- _WORK TO DO_
State how many lines of the listing below contain the string "gearbox". Reply with the number only.

- _EXERCISE MATERIAL_
▽
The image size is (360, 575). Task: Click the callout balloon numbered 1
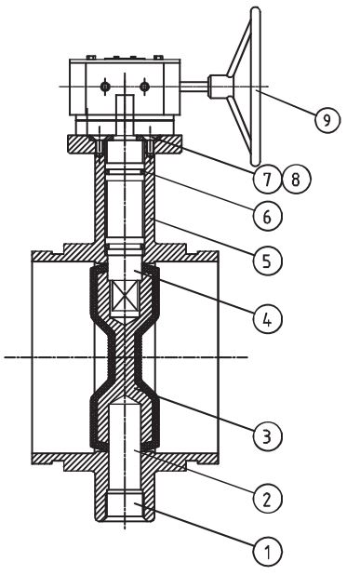coord(268,551)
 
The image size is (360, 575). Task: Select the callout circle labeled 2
coord(268,499)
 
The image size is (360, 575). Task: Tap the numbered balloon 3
coord(268,436)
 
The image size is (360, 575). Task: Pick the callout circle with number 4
coord(268,319)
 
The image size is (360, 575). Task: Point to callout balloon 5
coord(268,261)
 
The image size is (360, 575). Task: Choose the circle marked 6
coord(268,217)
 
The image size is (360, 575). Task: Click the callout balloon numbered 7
coord(268,180)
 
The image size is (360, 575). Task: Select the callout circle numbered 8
coord(296,180)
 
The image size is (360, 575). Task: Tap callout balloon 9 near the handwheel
coord(327,119)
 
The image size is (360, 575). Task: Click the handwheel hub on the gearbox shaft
coord(219,87)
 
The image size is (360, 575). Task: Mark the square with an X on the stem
coord(125,296)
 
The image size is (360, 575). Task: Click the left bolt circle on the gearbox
coord(105,87)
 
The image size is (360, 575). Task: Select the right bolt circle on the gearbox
coord(144,87)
△
- _FINAL RESULT_
3